Another theme frequently sounded in the town halls was that our Constitution is almost exclusively negative. It identifies many things the government is not allowed to do — such as censoring our speech or taking our property — but does not charge the government with doing anything affirmative to promote the right everyone should have to education, housing, health care, food security, and a clean and healthy environment. And so our 28th
Amendment would also incorporate the principles of the Universal Declaration of Human Rights, an aspirational document adopted by the countries of the United Nations. That document’s champion, Eleanor Roosevelt, believed that a statement of affirmative rights and obligations should be the next stage of our democratic development.
Of course, not all Americans would agree with these particular goals. Democracy means that everyone should be invited to study what’s in the Constitution and discuss its fundamental principles as well as its deficiencies. Brooklyn Public Library has even created a free toolkit that libraries and schools can use to develop their own 28th Amendment.

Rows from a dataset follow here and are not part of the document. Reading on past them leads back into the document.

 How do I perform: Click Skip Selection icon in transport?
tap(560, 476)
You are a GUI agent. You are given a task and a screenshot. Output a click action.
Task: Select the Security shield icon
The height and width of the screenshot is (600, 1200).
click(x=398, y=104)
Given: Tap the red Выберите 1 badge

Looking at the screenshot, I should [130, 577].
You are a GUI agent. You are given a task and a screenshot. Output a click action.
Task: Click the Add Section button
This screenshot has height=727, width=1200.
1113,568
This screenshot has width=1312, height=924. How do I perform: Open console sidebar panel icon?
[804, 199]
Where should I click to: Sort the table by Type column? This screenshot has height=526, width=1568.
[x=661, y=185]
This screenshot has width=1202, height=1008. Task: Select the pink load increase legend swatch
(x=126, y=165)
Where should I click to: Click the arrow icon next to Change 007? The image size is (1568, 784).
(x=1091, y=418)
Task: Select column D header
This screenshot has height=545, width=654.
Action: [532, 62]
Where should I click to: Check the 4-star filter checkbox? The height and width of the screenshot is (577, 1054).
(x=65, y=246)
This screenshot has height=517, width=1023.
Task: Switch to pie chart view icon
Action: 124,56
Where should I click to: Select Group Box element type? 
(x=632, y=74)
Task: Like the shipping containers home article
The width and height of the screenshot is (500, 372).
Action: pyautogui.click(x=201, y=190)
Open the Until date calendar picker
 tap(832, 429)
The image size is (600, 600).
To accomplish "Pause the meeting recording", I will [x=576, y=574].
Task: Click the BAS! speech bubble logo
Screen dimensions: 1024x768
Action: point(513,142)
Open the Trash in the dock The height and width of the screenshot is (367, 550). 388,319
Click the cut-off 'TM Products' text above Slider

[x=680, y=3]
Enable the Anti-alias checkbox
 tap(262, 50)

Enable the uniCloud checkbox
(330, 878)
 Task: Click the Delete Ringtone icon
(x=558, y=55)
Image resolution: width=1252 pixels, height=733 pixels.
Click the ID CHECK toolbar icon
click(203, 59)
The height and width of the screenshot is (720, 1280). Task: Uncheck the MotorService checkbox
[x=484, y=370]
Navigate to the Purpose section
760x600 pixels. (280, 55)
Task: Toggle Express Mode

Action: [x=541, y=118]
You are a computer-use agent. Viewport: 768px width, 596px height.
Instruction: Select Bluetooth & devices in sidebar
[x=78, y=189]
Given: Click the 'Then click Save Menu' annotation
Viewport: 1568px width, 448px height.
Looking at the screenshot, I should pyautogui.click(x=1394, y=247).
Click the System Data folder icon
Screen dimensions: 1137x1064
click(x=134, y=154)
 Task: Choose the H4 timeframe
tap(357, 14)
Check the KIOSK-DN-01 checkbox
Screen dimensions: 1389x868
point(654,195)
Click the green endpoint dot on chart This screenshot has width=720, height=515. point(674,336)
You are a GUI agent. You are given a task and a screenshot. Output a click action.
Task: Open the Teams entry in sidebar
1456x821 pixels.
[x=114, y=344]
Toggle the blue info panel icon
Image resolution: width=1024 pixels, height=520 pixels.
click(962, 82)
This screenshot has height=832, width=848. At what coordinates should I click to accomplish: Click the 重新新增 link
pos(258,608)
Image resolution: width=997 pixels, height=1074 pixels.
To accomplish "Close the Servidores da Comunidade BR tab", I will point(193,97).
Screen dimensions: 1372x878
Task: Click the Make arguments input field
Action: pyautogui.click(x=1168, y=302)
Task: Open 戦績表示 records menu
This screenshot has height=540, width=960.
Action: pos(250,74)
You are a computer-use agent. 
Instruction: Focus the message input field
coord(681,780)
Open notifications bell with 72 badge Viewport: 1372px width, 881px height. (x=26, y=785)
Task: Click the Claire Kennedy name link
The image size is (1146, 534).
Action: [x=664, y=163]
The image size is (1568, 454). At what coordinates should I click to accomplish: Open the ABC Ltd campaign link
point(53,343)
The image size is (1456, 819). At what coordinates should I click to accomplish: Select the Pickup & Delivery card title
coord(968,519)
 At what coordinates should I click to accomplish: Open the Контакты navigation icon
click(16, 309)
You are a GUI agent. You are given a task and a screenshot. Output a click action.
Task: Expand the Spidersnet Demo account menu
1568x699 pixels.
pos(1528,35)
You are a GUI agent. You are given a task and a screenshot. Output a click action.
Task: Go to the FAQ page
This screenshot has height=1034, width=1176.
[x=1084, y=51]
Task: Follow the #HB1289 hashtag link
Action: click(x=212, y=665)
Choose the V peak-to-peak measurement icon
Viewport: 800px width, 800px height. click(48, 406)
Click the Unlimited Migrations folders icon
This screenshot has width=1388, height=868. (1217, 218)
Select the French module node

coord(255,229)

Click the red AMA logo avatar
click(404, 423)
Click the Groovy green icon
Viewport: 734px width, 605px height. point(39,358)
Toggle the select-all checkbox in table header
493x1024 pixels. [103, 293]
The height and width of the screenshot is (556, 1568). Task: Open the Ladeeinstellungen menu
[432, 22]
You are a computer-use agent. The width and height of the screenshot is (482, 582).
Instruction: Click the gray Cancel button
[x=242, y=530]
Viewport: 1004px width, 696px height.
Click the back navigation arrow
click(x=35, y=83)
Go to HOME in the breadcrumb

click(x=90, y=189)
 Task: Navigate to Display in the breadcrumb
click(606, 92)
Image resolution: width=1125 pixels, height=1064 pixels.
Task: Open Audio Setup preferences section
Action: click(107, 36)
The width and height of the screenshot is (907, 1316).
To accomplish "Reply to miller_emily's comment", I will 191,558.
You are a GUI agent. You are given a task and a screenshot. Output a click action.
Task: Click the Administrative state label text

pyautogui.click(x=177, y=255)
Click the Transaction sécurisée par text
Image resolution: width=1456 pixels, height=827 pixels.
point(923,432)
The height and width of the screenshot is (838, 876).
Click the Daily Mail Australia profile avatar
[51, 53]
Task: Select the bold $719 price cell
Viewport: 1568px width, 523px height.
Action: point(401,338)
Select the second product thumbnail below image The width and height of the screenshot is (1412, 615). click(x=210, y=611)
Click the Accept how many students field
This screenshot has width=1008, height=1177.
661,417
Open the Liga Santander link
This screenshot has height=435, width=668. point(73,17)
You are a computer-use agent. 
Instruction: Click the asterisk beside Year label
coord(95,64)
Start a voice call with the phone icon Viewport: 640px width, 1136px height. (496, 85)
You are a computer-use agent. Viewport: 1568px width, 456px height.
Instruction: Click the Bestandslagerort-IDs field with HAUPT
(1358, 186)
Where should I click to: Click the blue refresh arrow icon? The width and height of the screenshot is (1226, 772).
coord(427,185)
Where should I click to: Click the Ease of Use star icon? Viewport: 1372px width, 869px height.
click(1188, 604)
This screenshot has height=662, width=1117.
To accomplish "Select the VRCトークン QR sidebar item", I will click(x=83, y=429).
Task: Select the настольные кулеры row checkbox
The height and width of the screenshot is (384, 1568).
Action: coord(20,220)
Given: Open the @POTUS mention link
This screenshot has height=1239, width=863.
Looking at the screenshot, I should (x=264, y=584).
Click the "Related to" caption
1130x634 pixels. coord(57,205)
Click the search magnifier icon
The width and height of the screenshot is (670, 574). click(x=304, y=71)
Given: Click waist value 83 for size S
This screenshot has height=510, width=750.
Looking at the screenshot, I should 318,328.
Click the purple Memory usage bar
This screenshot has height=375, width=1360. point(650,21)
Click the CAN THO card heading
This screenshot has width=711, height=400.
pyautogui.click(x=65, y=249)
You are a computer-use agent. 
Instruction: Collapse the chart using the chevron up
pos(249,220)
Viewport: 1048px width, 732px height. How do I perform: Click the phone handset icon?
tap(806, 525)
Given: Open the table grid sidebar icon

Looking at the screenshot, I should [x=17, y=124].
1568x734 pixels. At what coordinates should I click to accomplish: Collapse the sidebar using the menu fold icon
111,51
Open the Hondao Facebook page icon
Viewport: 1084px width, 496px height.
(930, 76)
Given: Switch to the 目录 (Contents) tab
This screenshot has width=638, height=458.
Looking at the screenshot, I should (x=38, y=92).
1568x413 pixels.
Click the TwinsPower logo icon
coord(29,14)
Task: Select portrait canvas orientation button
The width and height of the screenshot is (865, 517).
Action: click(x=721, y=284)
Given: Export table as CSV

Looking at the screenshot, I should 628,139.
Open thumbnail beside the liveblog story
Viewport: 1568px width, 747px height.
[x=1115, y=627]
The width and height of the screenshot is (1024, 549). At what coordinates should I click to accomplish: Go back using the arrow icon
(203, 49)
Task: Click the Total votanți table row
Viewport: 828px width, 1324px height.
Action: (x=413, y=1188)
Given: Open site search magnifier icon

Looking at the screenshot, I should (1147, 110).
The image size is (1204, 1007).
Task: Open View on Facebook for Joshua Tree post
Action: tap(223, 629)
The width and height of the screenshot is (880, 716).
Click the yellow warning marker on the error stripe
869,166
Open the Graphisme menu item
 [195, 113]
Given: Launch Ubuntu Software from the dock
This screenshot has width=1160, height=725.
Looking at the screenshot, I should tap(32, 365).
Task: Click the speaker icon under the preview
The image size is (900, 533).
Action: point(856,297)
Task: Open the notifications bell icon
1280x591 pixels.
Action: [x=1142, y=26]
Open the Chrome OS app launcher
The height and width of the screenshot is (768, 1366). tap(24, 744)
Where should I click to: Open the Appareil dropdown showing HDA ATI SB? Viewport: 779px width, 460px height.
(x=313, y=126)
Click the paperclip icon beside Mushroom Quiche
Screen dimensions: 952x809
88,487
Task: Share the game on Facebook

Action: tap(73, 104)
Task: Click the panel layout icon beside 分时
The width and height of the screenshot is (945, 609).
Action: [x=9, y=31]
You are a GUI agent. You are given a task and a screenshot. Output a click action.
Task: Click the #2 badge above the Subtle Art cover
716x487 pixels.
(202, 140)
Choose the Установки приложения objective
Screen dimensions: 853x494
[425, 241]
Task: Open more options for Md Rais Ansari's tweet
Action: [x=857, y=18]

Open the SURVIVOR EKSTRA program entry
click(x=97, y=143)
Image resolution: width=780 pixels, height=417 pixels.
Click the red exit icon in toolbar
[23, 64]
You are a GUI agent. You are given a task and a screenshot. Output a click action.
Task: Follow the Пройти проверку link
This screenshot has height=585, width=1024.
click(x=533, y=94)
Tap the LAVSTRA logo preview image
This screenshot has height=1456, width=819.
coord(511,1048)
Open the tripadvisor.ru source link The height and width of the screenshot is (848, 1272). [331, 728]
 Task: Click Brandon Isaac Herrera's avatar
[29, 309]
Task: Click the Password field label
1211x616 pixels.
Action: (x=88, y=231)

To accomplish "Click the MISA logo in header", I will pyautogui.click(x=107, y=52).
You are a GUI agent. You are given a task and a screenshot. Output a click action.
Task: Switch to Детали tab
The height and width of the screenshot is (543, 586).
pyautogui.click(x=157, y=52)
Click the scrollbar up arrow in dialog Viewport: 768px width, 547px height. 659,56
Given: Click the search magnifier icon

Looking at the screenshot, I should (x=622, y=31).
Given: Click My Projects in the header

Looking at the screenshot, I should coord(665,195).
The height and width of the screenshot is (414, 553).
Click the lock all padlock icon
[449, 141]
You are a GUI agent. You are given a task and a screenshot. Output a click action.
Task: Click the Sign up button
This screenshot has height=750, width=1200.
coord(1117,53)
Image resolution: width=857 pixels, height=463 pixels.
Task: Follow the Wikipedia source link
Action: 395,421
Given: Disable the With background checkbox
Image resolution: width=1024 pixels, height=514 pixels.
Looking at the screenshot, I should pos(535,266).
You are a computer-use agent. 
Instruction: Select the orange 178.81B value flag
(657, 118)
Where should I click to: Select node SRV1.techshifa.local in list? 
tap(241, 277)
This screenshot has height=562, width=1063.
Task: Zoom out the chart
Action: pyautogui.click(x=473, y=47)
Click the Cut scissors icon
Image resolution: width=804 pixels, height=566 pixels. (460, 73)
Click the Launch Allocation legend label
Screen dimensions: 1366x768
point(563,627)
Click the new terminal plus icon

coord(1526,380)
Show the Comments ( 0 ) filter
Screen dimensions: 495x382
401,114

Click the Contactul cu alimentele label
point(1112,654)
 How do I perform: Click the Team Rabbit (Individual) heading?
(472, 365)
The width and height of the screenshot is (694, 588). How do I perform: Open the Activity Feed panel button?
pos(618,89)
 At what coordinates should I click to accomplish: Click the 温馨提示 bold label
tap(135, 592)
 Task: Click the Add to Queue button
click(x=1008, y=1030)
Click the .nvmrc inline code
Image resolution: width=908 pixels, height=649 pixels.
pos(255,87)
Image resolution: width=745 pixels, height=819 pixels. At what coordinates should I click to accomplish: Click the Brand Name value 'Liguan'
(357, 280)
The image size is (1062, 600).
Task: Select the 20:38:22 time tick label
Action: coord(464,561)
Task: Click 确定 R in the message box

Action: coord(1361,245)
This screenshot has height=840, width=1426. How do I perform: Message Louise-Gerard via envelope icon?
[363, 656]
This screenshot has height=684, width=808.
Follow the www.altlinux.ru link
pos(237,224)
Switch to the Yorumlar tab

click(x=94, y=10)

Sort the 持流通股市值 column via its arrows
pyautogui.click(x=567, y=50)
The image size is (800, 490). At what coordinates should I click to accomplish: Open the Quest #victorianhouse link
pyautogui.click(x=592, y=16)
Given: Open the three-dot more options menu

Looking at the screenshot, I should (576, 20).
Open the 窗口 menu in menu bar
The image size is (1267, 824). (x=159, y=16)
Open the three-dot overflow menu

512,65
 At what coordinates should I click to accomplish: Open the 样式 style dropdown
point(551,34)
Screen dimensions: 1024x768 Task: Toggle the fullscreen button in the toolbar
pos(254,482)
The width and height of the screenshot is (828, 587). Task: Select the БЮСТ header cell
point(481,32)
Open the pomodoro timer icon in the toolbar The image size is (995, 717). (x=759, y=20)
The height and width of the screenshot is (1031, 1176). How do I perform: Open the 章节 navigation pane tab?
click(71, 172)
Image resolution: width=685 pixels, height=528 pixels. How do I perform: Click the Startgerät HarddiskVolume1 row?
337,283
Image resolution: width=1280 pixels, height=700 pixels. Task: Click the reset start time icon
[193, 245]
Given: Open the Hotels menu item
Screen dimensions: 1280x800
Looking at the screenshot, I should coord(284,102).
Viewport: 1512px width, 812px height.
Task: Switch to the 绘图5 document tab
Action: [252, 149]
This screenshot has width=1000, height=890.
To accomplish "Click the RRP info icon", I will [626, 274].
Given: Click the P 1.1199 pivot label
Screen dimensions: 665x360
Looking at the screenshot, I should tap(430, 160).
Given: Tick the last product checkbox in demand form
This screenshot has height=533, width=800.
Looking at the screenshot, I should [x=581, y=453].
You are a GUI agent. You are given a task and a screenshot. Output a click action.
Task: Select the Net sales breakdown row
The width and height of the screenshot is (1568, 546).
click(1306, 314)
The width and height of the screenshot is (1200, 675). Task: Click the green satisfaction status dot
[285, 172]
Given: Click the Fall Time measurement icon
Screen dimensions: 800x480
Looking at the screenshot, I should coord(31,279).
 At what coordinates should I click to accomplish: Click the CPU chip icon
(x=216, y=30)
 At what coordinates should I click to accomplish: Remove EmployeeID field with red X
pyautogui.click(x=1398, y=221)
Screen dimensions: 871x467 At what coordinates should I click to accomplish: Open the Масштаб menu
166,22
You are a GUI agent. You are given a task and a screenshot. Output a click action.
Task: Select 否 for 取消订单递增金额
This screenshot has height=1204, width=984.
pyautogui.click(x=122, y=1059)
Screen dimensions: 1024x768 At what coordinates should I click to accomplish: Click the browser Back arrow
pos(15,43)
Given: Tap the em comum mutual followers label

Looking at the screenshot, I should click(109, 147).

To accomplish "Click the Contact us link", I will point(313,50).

In this time of hyperpartisanship, when we seem so irremediably divided, the best way forward may be to engage in serious discussions about whether we can all still agree to the quintessential ideas already embedded in the Constitution and how we can democratically process our divergent aspirations for constitutional change. We cannot afford to let fear of our different perspectives prevent us from having this necessary dialogue. After all, the Constitution’s framers — federalists and anti-federalists, slaveholders and abolitionists — were deeply and bitterly divided on many key issues but nevertheless debated until they managed to hammer out a document they were all willing to sign.
Even the most optimistic Brooklynite, of course, would not realistically expect our multi-faceted amendment to be added to the Constitution any time soon. The amendment process is demanding and could take even longer than the decade Gregory Watson invested in his amendment. But all change begins with seeds. An amendment campaign can be educational and transformative, giving people a focal point for organizing. It took decades for the 19th Amendment to be adopted (and we’re still working to pass the Equal Rights Amendment, 50 years after its introduction), but the women’s suffrage movement inspired many states to guarantee women’s voting rights on their own and, over time, changed public opinion. The suffragists achieved what was long dismissed as the impossible goal of persuading American men to vote to split their political power with women.
The Constitution belongs to all of us. What better way to celebrate its birthday than by becoming a framer of the U.S. Constitution 28.0?